Rapunzel's mystery dishwasher is...

a New World.

rebadged ASEA.

A very good machine. My employer now has a Fisher and Paykel which I have repaired a few times and she says it isn't a patch on her old machine which was one of these ASEA / New World machines.
 
Look what I found

the Simpson model in question. This is the German Simpson. Yes, later Simpsons were Aussie made but these pre-date them.

Ours was the same as this except ours had only one control knob - the one in the link has two.

Ours had a stainless steel lower wash arm and on top of that was a white lever with 5 positions - it adjusted the strength of the wash spray, so you could make it more gentle if needed. Ours never moved from full blast.

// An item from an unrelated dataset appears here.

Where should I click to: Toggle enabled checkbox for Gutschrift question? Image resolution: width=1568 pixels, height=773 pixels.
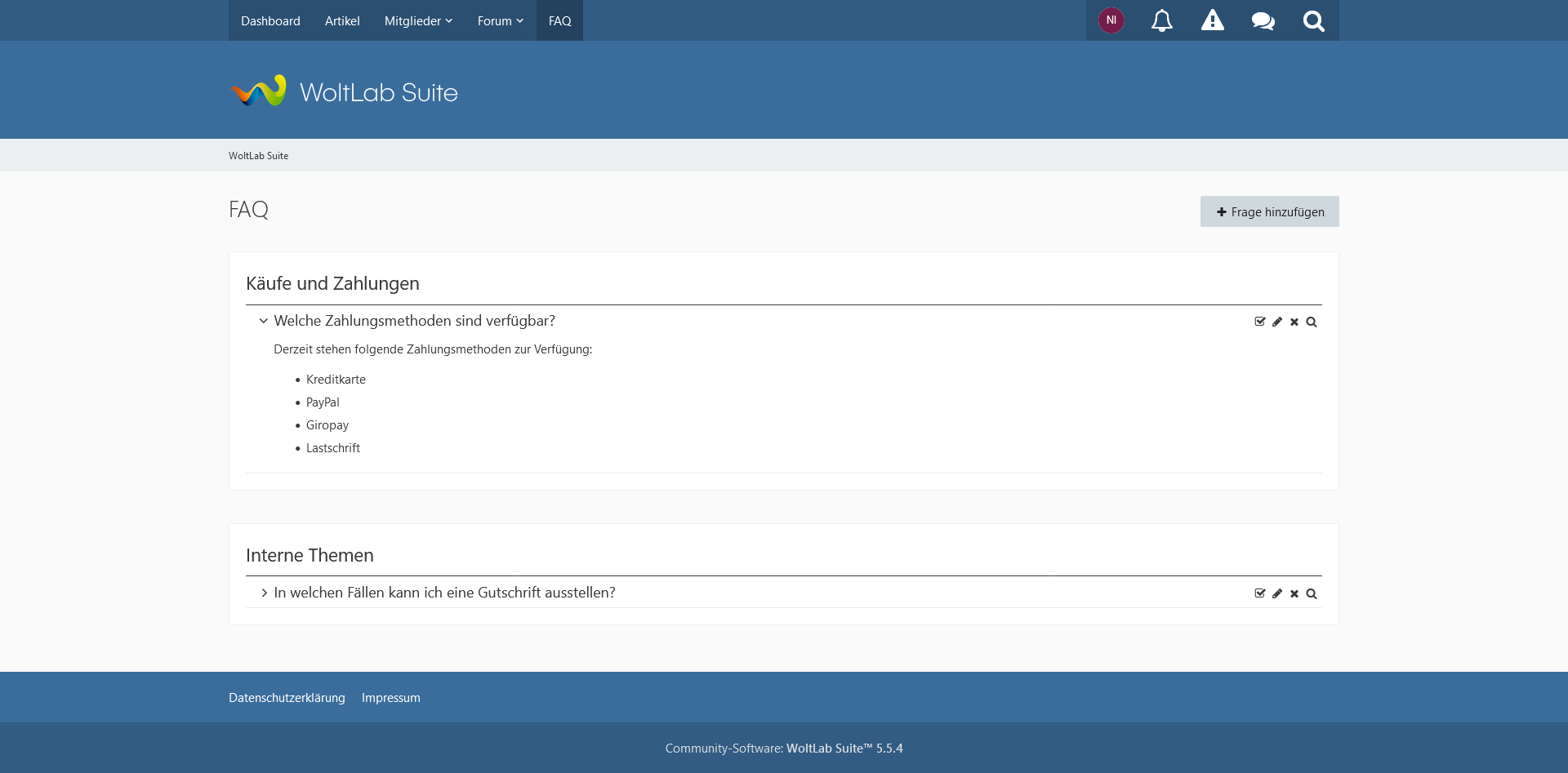coord(1260,593)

the top was arm was plastic and water squirted down from a nozzle in the roof of the dishwasher, down a funnel in the centre of the top rack, to feed water to the top spray arm. (So no centre tower.) Ours had a white plastic interior, too. The one in the link is stainless steel, probably a higher model. Mum would have bought the cheapest.

Ours was mobile, through an add-on kit.

Ronhic - Are you SURE it was a Bosch ? that doesn't ring any bells with me. I thought it was a longer name. It certainly was the same manufacturer as the one I have linked here, whoever that was.

Chris

 
It certainly looks like a Bosch

and is similar to the very first (Bosch) dishwasher my parents bought in 1971; when we were still living in Germany. Ours had only one control dial on the left and the little orage light on right of the dash. I've never come accross plastic interiors in any German machines though and I would be very surprised if they'd dumbed down their machines for export like that.

Surely Simpson manufactured dishwashers locally during the 50s and 60s? I came accross a built-in top loading impeller model dating back to the sixties, which had what appeared to be a Simpson motor, but I couldn't find any info alluding to its origins. Any labeling had come off or was illegible unfortunately.
 
The ASEA New World machine

looks like something from the late sixties or early seventies. It strikes me as some kind of mishmash between US and Euro design elements. The interior reminds me a little of the Australian GE dishwashers that were available during the early eighties, with the stainless center tower and washarms; that was also a design feature of the Toshiba machines. It also doesn't appear to have the salt compartment, which were ubiquitous in Euro dishwashers. Were these New World machines manufactured here?
 
Coming to think of it

KitchenAid sold a dishwasher over here during the eighties. It was advertised as American technology and German quality (i.e. built in Germany). The interior was identical to US KitchenAids bar that this machine had a stainless interior. The control panel had the KitchenAid latch, but looked more European and Zoppas control panel reminds me of it (but then what is mememory, but a fleeting glimpse of things gone by playing tricks on the feeble mind).